Stored entries:
====

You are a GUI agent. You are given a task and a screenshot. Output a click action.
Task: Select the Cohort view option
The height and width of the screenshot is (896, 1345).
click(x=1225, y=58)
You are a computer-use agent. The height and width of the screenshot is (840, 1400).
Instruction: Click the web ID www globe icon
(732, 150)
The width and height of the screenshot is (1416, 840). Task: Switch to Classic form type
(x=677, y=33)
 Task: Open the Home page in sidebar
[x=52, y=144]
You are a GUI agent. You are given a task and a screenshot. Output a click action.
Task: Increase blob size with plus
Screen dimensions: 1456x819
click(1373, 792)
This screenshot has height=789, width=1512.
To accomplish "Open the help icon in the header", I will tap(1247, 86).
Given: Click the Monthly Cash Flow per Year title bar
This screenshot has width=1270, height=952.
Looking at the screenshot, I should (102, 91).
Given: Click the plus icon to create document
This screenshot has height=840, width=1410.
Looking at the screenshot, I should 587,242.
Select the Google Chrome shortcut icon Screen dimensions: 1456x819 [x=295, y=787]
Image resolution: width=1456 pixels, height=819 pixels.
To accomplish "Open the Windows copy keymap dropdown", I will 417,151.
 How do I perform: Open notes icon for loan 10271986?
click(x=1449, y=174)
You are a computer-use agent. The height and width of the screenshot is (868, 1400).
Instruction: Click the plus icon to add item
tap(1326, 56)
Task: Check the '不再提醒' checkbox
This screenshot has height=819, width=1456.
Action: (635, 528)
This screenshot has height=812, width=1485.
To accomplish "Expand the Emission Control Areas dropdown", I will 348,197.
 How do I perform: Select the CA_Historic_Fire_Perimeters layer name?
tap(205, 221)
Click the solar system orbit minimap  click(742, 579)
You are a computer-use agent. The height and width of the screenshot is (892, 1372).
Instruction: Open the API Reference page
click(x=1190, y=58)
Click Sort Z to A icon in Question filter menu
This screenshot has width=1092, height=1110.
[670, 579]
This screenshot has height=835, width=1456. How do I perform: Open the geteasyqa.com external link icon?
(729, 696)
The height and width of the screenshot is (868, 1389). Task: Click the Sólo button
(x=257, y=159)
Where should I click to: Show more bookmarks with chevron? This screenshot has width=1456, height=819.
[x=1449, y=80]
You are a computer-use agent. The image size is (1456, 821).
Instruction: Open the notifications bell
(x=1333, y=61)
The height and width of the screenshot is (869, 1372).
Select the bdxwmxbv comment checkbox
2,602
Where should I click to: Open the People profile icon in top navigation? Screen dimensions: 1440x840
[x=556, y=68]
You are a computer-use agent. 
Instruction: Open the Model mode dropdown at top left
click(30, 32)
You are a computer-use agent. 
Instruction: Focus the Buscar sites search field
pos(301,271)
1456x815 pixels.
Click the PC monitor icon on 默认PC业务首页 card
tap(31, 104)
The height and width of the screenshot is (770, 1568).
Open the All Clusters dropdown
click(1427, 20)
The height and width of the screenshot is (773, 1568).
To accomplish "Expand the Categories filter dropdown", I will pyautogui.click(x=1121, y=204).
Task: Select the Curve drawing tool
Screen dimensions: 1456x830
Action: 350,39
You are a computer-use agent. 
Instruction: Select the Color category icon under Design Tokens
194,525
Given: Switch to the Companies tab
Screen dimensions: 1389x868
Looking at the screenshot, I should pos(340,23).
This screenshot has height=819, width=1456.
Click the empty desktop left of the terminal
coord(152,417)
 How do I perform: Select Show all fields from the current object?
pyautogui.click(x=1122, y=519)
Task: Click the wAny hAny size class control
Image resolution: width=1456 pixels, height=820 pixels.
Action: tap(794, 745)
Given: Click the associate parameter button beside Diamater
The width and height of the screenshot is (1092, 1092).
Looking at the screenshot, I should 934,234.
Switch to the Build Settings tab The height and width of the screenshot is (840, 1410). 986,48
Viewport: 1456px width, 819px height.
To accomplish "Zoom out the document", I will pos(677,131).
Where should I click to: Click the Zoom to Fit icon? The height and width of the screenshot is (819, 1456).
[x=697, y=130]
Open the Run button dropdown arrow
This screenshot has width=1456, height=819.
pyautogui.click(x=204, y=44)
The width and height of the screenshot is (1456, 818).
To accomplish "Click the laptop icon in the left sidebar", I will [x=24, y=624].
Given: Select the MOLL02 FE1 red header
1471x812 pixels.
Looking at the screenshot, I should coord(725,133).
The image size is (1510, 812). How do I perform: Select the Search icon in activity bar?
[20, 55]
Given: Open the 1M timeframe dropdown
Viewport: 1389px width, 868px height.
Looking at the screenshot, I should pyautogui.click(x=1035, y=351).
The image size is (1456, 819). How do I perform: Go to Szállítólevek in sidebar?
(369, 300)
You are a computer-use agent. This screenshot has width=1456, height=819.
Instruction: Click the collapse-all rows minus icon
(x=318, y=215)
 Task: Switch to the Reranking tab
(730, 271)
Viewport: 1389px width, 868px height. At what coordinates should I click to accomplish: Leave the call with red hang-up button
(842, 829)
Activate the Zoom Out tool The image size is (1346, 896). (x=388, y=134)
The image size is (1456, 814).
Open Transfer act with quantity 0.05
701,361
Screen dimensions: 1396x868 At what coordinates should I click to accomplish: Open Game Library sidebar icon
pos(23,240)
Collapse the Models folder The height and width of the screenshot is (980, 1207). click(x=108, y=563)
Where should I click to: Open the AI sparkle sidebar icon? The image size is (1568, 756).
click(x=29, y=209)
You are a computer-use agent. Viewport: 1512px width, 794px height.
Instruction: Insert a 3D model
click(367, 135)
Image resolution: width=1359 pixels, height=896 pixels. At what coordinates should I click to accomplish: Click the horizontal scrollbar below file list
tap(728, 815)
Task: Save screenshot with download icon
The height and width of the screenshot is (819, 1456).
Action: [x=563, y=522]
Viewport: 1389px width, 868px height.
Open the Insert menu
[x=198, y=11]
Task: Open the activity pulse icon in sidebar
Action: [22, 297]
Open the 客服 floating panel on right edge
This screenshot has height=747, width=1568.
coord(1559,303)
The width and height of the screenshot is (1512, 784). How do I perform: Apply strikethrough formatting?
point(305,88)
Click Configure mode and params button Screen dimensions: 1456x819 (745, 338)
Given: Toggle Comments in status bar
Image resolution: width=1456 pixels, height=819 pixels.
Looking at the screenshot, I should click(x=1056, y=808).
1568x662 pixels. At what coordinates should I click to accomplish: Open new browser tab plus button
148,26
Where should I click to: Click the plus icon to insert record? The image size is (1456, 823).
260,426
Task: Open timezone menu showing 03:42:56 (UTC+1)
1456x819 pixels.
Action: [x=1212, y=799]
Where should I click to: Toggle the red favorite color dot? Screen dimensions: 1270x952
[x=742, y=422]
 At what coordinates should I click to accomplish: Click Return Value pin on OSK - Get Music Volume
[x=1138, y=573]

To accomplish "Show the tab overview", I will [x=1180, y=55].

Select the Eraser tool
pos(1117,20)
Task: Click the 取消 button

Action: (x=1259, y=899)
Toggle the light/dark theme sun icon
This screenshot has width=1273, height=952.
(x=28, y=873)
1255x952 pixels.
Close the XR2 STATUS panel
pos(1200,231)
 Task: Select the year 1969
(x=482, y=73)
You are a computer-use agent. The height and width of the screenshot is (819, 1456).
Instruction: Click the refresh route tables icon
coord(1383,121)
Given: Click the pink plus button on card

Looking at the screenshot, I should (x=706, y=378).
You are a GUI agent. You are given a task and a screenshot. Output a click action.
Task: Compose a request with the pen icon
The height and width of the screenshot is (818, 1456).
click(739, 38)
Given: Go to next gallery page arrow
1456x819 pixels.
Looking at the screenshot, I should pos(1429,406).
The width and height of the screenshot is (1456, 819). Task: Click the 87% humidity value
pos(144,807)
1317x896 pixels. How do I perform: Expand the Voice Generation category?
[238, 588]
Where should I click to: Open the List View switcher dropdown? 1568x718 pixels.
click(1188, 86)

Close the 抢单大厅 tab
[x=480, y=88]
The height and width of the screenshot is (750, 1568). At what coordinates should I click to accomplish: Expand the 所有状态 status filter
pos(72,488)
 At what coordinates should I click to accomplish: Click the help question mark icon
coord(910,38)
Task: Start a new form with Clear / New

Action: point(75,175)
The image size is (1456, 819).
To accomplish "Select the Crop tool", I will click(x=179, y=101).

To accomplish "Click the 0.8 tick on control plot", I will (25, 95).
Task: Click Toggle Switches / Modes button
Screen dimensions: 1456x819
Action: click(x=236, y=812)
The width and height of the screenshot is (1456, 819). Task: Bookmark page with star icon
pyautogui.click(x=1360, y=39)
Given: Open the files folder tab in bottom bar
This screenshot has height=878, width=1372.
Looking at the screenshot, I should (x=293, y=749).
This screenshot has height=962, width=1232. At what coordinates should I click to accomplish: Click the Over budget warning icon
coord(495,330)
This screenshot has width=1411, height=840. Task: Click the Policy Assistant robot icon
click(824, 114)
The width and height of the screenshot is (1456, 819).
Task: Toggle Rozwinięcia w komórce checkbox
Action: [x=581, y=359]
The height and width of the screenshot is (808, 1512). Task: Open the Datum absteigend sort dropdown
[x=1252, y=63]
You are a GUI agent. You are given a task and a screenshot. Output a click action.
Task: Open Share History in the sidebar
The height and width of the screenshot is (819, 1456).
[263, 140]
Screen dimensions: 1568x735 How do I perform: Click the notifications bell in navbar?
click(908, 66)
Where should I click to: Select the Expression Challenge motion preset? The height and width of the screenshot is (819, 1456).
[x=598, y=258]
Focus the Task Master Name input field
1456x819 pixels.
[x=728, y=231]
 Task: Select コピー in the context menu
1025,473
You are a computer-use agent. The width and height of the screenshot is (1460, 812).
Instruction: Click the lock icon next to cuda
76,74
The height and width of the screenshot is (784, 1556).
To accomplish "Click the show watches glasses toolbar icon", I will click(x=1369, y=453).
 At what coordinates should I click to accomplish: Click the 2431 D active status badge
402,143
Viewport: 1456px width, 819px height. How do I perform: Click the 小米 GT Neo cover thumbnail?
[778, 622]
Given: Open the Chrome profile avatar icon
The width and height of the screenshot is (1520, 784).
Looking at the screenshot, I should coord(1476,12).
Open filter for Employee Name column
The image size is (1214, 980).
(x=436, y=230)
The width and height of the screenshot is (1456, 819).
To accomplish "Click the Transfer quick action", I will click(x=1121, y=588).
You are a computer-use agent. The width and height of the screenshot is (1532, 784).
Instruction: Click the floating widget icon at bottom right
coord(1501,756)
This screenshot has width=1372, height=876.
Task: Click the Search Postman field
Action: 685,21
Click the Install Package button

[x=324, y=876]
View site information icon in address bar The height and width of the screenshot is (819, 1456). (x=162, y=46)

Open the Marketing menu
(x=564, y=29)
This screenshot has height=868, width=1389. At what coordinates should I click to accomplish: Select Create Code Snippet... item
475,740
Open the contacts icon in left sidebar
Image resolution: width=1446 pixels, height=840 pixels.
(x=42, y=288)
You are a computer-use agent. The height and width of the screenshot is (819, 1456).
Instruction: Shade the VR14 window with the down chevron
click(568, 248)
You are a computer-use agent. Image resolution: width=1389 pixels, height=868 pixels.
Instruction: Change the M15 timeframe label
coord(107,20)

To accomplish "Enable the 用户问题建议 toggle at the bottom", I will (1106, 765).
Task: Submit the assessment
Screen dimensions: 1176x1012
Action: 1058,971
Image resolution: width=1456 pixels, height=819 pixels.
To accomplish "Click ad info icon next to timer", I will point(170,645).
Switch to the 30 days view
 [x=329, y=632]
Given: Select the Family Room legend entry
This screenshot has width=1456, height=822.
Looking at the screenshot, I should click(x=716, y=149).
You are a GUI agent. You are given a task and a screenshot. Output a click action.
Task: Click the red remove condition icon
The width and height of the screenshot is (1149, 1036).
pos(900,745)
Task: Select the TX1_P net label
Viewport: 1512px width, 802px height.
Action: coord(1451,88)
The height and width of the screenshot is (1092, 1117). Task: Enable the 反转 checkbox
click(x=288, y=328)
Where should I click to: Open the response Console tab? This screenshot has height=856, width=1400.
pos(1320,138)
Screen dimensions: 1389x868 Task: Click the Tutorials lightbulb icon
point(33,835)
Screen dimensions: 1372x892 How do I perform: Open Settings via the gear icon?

====

#### Activity
List every line from the entries above in which "folder" appears.

#### Written reply
Collapse the Models folder The height and width of the screenshot is (980, 1207). click(x=108, y=563)
Given: Open the files folder tab in bottom bar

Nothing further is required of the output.